> THE PROBLEM:
From the entries below, reproduce exactly the line containing "The image size is (826, 465).", the line containing "You are a computer-use agent. This", and every line in between, with nothing added.

> SUPPLIED RECORDS:
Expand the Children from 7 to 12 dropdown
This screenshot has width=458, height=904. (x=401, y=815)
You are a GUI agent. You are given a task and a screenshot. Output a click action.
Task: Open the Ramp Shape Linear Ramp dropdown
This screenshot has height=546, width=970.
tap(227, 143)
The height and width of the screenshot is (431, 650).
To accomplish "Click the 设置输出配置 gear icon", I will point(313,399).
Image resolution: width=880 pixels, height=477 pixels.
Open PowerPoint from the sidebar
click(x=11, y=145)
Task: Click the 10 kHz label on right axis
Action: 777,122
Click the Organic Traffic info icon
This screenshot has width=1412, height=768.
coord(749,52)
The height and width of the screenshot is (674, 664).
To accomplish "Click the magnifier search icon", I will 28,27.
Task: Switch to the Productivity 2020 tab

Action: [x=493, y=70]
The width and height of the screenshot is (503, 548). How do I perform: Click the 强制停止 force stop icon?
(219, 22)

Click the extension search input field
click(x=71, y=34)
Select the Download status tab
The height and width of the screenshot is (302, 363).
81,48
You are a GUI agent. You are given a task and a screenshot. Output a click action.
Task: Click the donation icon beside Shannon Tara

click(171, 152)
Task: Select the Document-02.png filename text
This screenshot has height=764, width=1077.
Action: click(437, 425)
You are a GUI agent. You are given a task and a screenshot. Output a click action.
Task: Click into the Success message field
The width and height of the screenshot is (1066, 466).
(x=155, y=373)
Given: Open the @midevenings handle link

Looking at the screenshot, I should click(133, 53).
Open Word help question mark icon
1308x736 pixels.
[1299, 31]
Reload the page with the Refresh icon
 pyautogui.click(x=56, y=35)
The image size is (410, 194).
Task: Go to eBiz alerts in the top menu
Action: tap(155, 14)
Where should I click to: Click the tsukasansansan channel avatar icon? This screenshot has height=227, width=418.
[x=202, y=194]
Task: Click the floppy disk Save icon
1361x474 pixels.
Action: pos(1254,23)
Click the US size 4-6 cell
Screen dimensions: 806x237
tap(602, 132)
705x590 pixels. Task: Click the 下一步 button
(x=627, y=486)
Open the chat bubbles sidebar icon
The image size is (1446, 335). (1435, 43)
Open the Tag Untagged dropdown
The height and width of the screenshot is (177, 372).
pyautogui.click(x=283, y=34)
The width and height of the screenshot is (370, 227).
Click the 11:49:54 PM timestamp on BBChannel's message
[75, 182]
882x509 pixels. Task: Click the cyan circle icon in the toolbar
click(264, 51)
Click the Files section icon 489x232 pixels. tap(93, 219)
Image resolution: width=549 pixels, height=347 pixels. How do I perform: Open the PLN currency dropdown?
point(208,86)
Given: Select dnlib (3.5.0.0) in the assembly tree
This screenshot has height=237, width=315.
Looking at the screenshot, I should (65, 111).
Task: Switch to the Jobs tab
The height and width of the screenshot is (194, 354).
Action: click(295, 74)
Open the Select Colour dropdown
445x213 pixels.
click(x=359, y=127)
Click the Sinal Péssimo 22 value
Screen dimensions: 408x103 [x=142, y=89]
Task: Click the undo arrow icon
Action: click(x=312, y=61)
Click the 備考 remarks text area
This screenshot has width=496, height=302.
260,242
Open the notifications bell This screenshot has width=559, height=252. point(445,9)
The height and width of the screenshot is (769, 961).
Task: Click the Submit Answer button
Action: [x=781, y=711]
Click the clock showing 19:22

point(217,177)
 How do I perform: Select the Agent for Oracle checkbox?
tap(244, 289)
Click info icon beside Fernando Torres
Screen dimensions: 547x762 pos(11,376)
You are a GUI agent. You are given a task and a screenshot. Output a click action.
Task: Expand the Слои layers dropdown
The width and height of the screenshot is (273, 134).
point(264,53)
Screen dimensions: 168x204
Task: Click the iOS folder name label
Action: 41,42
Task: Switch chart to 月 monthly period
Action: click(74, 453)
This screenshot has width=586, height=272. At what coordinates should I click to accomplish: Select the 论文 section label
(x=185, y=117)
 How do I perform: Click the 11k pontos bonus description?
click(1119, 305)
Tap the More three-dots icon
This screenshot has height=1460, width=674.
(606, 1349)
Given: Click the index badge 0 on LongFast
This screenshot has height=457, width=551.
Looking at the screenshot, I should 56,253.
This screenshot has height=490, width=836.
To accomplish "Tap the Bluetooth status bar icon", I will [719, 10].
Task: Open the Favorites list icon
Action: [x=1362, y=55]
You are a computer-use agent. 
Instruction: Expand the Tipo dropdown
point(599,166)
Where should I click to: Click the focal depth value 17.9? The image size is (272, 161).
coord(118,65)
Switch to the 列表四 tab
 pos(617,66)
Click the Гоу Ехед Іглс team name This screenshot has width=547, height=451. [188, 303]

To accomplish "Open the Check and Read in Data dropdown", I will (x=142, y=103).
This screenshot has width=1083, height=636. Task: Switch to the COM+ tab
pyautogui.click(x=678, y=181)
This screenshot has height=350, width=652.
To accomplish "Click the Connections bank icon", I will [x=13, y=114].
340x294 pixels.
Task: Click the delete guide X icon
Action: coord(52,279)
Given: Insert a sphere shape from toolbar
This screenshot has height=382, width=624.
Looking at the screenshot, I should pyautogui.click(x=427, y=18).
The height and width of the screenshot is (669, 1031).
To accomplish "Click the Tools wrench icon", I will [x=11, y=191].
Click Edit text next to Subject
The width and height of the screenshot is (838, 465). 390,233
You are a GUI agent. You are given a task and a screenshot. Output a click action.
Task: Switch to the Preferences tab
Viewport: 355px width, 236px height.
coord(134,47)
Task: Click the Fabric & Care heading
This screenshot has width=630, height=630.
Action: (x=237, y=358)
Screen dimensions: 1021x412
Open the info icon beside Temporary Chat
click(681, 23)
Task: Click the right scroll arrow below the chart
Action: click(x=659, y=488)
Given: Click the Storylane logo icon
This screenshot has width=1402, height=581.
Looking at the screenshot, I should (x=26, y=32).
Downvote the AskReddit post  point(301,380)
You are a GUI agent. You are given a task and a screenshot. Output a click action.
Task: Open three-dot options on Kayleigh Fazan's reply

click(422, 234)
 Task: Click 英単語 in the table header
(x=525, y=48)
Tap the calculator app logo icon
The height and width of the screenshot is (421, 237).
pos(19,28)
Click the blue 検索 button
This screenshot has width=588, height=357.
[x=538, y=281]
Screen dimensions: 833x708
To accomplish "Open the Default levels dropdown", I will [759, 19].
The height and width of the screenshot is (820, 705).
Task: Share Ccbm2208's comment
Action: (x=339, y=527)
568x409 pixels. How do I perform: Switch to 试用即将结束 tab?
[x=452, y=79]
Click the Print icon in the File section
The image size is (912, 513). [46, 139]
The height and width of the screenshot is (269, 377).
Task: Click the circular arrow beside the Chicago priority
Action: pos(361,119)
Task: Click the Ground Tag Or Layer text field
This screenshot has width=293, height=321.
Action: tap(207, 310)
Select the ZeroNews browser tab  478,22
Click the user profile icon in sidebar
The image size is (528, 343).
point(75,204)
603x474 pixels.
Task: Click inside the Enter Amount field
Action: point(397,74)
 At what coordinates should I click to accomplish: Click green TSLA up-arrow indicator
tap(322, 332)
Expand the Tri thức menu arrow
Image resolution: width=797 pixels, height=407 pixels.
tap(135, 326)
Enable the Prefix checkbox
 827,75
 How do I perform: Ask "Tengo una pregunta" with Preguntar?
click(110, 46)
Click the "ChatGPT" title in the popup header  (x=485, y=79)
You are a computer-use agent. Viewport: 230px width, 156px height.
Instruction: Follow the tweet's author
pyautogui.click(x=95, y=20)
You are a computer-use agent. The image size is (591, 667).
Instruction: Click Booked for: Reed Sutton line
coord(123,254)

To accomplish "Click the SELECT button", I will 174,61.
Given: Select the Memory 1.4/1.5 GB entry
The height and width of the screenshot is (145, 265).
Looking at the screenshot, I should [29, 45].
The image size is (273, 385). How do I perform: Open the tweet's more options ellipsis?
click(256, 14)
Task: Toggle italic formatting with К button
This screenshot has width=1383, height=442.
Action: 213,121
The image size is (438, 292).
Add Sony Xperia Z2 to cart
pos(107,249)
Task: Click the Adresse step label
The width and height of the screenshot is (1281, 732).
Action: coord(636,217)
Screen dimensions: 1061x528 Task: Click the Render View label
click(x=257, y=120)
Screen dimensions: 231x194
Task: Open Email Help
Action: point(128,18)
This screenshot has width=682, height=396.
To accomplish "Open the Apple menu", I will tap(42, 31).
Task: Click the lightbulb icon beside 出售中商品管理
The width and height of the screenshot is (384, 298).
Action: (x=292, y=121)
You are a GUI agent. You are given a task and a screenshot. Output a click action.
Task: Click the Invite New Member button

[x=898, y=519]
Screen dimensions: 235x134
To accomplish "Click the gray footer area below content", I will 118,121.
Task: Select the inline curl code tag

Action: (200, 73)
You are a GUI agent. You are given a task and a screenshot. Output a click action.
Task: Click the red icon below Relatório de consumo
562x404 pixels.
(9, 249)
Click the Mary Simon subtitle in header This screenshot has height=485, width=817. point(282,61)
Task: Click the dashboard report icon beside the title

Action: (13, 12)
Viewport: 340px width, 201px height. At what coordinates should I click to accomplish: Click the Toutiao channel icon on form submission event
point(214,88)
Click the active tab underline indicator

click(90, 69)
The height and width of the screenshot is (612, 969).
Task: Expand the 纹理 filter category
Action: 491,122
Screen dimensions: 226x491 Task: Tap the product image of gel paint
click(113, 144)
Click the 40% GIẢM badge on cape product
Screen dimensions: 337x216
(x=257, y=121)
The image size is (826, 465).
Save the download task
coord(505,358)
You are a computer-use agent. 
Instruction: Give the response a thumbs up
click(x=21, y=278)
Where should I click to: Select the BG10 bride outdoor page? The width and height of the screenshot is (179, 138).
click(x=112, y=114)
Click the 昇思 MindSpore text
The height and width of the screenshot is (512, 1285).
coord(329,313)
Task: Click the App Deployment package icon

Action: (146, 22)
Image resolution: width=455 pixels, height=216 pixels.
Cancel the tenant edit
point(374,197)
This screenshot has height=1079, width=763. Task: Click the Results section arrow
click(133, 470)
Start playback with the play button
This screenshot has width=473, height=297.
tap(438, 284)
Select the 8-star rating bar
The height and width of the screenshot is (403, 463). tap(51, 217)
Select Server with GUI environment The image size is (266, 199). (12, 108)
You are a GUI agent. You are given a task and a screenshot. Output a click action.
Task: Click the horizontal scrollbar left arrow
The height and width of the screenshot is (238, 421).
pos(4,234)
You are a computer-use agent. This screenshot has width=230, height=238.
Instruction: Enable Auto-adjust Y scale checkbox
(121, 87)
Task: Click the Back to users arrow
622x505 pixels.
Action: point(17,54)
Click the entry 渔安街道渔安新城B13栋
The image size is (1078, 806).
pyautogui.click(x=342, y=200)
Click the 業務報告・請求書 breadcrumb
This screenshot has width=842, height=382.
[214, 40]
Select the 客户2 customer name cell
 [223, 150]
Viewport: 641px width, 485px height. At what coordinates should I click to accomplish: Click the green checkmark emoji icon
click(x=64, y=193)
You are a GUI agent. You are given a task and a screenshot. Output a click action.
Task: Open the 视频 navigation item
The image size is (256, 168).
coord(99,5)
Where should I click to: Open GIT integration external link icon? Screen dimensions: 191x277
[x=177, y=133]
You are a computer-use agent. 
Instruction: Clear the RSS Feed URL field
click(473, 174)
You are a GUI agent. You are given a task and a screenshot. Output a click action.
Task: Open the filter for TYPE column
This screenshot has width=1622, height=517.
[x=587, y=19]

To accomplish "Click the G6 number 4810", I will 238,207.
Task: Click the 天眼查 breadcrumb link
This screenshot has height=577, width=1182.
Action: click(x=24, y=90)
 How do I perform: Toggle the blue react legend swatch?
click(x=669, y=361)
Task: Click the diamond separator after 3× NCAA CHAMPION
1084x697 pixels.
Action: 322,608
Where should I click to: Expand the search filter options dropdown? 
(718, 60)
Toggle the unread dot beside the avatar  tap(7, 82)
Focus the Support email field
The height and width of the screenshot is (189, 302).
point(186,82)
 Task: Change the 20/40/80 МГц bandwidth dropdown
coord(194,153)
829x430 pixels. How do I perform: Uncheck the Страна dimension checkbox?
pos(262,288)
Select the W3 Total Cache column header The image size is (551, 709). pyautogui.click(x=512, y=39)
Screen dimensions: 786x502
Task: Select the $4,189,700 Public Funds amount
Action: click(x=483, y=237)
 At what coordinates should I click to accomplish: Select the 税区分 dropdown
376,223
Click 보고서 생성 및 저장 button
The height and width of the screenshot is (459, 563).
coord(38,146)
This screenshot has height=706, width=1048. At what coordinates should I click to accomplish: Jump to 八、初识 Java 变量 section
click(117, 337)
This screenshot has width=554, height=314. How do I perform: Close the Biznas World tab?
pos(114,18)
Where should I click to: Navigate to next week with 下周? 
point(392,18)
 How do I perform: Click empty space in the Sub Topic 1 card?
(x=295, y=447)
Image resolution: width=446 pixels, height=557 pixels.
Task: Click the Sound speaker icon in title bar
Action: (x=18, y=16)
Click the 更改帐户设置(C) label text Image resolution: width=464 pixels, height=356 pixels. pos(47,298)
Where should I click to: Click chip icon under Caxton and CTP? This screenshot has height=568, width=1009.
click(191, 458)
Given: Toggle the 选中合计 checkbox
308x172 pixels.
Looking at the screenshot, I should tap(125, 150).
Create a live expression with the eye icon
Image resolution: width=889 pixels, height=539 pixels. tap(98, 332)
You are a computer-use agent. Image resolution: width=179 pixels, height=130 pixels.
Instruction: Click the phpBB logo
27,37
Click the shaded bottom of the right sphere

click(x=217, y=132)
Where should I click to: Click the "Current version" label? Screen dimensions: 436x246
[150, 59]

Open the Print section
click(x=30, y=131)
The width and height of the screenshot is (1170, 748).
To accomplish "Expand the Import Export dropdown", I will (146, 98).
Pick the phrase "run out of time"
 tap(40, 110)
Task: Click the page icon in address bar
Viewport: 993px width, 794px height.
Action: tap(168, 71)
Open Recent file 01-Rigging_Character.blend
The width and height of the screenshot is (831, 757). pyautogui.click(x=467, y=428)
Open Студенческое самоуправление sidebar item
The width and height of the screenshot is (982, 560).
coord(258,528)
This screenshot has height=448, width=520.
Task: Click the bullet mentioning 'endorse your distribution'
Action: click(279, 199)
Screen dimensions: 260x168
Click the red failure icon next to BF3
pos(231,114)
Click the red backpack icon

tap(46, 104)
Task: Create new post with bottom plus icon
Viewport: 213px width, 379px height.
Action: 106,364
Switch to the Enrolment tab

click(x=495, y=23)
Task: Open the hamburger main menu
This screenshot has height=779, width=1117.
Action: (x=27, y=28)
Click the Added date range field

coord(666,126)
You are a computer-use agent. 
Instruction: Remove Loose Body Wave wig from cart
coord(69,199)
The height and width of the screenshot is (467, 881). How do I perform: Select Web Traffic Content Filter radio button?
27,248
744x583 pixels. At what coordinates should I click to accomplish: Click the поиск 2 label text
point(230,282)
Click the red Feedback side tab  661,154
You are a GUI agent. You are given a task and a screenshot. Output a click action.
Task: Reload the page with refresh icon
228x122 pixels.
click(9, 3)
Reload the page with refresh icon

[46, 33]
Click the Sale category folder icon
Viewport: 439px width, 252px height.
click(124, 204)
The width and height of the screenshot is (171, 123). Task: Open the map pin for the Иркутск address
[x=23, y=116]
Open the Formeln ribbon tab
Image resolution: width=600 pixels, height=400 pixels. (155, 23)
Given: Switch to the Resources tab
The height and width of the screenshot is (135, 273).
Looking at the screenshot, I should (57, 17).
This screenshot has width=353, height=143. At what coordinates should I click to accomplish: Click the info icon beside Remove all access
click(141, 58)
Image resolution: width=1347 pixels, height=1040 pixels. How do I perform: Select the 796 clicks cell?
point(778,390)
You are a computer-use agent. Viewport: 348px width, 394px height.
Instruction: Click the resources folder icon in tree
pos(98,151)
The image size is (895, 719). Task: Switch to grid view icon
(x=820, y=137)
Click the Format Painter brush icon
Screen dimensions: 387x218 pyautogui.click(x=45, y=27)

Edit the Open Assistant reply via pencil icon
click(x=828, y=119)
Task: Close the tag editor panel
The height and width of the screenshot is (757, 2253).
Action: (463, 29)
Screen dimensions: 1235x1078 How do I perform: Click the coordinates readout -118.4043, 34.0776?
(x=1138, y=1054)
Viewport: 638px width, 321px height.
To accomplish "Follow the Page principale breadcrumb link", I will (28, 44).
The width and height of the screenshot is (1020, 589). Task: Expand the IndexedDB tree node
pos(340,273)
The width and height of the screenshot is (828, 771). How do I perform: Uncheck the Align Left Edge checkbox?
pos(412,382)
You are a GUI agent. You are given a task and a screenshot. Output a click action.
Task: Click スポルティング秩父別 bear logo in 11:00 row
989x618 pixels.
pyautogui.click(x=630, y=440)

> OUTPUT OF THE TASK:
The image size is (826, 465).
Save the download task
coord(505,358)
You are a computer-use agent. 
Instruction: Give the response a thumbs up
click(x=21, y=278)
Where should I click to: Select the BG10 bride outdoor page? The width and height of the screenshot is (179, 138).
click(x=112, y=114)
Click the 昇思 MindSpore text
The height and width of the screenshot is (512, 1285).
coord(329,313)
Task: Click the App Deployment package icon

Action: (146, 22)
Image resolution: width=455 pixels, height=216 pixels.
Cancel the tenant edit
point(374,197)
This screenshot has height=1079, width=763. Task: Click the Results section arrow
click(133, 470)
Start playback with the play button
This screenshot has width=473, height=297.
tap(438, 284)
Select the 8-star rating bar
The height and width of the screenshot is (403, 463). tap(51, 217)
Select Server with GUI environment The image size is (266, 199). (12, 108)
You are a GUI agent. You are given a task and a screenshot. Output a click action.
Task: Click the horizontal scrollbar left arrow
The height and width of the screenshot is (238, 421).
pos(4,234)
You are a computer-use agent. This screenshot has width=230, height=238.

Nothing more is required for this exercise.